Pseudo pitch synchronous analysis of speech with applications to speaker recognition

  • Authors:
  • R. D. Zilca;B. Kingsbury;J. Navratil;G. N. Ramaswamy

  • Affiliations:
  • IBM T. J. Watson Res. Center, Yorktown Heights, NY, USA;-;-;-

  • Venue:
  • IEEE Transactions on Audio, Speech, and Language Processing
  • Year:
  • 2006

Quantified Score

Hi-index 0.00

Visualization

Abstract

The fine spectral structure related to pitch information is conveyed in Mel cepstral features, with variations in pitch causing variations in the features. For speaker recognition systems, this phenomenon, known as "pitch mismatch" between training and testing, can increase error rates.

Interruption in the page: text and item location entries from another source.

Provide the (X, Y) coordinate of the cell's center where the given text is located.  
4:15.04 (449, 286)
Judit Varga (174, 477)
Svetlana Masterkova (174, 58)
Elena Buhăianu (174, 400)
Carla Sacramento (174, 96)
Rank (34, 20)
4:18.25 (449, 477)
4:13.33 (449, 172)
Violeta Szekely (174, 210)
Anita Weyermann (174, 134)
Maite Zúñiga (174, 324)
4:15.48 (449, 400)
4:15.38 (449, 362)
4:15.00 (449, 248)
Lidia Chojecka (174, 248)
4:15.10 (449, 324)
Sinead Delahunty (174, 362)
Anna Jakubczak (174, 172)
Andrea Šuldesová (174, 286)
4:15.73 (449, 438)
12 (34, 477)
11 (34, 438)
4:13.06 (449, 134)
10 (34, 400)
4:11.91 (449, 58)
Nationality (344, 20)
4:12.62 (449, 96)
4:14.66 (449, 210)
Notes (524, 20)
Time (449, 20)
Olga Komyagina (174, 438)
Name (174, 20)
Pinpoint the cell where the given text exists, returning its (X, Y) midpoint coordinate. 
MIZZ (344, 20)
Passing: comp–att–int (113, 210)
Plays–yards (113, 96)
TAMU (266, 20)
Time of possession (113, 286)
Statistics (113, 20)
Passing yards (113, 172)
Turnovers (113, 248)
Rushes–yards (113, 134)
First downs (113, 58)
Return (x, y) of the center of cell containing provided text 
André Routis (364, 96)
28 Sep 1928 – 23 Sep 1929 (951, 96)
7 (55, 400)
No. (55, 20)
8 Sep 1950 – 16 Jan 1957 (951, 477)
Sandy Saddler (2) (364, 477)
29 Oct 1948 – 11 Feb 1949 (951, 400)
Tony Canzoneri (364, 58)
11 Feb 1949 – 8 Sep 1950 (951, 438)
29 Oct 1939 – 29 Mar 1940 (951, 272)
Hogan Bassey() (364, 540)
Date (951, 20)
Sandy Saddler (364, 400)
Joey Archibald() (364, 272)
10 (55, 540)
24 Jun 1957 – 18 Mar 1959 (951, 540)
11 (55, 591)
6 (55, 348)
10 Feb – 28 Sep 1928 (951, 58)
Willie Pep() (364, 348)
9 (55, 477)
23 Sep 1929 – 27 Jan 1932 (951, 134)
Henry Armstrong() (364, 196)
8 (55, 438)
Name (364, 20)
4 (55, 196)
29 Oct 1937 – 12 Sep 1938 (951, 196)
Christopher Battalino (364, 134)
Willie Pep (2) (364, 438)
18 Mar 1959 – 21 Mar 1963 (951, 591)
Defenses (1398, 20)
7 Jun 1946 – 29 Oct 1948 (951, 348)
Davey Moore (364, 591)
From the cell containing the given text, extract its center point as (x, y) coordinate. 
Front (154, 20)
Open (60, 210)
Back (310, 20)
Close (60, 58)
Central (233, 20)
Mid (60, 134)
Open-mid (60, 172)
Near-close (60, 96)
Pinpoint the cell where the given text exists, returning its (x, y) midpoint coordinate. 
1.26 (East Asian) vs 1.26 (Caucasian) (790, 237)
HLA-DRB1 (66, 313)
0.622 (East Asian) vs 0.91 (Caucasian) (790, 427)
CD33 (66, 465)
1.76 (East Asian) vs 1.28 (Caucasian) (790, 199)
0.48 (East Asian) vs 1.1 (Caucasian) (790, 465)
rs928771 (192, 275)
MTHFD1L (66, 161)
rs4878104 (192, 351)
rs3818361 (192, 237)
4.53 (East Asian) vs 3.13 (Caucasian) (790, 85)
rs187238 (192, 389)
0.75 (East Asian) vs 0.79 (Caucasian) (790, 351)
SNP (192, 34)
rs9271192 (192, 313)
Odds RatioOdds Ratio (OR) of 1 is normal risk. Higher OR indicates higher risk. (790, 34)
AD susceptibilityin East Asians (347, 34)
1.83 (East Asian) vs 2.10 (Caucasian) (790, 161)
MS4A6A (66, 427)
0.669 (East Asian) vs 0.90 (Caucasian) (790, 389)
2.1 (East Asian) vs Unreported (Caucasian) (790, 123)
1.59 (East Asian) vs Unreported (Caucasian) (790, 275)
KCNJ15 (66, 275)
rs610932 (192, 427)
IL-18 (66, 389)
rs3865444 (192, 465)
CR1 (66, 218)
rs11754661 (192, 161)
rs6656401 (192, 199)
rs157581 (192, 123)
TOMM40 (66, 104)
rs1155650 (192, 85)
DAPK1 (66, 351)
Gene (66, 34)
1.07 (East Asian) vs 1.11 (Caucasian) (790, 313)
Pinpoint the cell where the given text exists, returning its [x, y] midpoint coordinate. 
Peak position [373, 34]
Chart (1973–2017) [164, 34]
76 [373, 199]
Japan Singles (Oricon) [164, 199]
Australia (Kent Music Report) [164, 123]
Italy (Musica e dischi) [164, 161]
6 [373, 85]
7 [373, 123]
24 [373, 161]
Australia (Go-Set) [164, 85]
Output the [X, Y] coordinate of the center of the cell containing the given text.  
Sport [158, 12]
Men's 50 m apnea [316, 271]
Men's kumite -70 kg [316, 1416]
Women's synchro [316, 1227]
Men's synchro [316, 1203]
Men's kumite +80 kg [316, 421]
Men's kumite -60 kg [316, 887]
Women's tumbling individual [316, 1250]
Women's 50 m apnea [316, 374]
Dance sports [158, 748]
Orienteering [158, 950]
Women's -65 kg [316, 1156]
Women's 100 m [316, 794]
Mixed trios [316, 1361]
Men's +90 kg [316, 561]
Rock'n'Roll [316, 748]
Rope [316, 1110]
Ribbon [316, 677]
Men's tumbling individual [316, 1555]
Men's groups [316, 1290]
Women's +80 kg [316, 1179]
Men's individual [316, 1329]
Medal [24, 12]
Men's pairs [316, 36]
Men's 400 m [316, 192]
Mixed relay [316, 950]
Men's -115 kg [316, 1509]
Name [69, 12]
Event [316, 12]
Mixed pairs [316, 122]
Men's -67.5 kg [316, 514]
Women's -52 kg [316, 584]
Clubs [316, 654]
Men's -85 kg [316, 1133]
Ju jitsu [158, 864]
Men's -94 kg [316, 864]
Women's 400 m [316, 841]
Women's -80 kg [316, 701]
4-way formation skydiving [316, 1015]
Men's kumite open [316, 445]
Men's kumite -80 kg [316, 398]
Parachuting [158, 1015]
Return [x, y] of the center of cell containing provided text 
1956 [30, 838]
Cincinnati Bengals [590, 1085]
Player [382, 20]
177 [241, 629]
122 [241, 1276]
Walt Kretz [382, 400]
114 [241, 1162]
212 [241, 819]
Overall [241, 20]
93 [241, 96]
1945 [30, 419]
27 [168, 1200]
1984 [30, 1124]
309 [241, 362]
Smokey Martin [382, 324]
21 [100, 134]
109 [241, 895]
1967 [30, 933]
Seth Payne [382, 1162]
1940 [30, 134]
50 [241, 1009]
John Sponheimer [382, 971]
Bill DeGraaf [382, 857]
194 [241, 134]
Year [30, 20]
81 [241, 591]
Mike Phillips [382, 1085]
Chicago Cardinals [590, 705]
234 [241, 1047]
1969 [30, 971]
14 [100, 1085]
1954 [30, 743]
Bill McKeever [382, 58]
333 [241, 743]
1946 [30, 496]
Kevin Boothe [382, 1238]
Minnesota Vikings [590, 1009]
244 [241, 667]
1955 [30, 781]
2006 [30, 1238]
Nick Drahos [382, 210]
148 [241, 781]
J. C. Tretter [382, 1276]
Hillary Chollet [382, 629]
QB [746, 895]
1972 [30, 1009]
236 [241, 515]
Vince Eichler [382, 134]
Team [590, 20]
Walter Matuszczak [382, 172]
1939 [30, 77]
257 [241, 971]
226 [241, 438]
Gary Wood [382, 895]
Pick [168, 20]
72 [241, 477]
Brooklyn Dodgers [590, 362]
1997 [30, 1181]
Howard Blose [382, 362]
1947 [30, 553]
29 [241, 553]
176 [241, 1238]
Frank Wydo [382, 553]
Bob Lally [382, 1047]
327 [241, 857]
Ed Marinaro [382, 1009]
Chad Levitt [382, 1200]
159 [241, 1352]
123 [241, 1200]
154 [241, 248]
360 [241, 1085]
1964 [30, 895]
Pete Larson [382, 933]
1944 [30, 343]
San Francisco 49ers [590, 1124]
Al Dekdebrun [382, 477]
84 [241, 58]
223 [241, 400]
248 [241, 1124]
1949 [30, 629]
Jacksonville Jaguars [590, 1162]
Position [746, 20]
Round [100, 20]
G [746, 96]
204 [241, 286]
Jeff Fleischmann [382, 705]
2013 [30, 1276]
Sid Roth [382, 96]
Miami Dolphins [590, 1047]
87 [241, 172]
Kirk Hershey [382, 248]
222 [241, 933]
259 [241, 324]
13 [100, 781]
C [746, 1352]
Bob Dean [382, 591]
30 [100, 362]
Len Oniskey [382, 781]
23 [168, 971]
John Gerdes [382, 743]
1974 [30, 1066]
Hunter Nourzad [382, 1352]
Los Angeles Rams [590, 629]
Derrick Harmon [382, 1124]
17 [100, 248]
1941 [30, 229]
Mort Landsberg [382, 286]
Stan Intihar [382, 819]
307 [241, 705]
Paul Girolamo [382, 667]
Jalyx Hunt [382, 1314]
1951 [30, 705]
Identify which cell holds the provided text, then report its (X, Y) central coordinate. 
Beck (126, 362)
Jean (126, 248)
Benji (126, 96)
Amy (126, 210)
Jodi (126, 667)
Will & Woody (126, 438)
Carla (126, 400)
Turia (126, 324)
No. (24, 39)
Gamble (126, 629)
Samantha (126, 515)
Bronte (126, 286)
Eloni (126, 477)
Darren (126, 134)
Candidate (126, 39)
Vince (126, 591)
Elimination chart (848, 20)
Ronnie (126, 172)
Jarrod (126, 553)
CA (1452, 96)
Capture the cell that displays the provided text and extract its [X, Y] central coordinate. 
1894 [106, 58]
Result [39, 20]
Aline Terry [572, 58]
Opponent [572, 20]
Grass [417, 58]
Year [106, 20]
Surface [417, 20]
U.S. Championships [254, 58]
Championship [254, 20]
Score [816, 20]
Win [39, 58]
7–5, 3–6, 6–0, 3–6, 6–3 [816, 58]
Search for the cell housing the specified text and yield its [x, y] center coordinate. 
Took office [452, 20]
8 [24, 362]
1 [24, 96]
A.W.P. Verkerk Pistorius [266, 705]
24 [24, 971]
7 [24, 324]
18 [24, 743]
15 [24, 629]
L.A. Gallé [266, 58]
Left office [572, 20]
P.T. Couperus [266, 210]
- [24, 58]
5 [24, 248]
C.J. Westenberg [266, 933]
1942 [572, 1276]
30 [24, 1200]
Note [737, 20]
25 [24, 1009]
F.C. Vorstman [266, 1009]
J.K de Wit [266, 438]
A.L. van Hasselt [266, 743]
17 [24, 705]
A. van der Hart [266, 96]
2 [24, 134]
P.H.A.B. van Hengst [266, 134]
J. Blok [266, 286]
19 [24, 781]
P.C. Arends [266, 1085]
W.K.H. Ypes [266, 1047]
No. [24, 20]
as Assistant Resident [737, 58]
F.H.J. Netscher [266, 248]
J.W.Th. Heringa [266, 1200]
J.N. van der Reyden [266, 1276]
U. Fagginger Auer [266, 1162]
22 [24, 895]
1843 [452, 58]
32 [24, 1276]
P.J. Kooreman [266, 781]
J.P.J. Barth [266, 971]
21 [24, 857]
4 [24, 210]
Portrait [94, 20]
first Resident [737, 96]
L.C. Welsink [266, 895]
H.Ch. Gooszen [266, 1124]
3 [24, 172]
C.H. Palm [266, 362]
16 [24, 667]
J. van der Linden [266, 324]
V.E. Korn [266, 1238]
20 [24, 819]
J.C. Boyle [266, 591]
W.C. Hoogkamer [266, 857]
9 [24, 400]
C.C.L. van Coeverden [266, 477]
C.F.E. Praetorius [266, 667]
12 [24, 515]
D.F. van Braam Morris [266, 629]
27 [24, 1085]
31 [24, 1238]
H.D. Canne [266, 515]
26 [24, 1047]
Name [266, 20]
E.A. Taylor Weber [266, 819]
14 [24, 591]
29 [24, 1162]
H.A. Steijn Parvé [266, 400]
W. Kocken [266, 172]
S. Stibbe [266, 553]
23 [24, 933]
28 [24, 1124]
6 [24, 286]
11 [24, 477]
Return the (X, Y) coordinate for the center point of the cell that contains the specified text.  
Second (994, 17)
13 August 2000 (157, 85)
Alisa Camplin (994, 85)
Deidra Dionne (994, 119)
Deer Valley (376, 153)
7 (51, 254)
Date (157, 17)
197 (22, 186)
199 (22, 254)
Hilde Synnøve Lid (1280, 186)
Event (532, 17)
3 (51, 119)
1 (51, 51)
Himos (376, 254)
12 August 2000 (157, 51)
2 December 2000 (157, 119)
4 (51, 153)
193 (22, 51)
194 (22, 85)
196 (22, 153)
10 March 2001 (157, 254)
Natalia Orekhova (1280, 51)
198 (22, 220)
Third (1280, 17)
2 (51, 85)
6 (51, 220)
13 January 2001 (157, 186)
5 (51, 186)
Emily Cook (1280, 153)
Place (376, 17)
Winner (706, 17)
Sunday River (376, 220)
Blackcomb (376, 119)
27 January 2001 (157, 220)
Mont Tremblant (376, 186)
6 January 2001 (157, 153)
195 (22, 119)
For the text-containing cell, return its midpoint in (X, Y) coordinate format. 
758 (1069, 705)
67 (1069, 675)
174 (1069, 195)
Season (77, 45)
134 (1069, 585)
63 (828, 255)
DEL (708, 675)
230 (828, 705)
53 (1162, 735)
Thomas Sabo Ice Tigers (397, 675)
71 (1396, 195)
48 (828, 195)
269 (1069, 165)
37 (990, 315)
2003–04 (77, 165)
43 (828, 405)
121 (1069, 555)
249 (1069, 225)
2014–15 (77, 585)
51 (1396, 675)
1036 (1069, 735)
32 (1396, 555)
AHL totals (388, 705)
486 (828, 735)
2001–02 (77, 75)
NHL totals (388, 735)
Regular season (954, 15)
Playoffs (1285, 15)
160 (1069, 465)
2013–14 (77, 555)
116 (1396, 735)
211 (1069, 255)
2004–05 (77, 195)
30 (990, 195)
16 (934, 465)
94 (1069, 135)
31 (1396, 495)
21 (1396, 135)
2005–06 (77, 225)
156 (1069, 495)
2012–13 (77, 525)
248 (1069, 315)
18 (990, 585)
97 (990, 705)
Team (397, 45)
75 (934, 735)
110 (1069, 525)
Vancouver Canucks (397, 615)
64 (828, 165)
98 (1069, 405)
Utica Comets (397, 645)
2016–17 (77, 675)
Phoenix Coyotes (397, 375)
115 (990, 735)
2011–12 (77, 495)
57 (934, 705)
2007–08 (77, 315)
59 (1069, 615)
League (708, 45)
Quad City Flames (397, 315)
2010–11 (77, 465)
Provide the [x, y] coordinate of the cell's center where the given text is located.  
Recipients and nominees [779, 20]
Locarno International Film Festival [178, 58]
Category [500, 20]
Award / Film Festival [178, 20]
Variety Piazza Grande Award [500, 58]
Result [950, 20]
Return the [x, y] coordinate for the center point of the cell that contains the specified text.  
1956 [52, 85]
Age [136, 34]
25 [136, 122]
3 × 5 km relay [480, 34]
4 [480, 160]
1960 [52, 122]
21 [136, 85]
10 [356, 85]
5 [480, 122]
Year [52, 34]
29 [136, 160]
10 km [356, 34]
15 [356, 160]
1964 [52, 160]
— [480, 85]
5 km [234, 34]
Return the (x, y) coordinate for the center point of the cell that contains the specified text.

Likewise, pitch-related variability may potentially increase error rates in speech recognition systems for languages such as English in which pitch does not carry phonetic information. In addition, for both speech recognition and speaker recognition systems, the parsing of the raw speech signal into frames is traditionally performed using a constant frame size and a constant frame offset, without aligning the frames to the natural pitch cycles. As a result the power spectral estimation that is done as part of the Mel cepstral computation may include artifacts. Pitch synchronous methods have addressed this problem in the past, at the expense of adding some complexity by using a variable frame size and/or offset. This paper introduces Pseudo Pitch Synchronous (PPS) signal processing procedures that attempt to align each individual frame to its natural cycle and avoid truncation of pitch cycles while still using constant frame size and frame offset, in an effort to address the above problems. Text independent speaker recognition experiments performed on NIST speaker recognition tasks demonstrate a performance improvement when the scores produced by systems using PPS are fused with traditional speaker recognition scores. In addition, a better distribution of errors across trials may be obtained for similar error rates, and some insight regarding of role of the fundamental frequency in speaker recognition is revealed. Speech recognition experiments run on the Aurora-2 noisy digits task also show improved robustness and better accuracy for extremely low signal-to-noise ratio (SNR) data.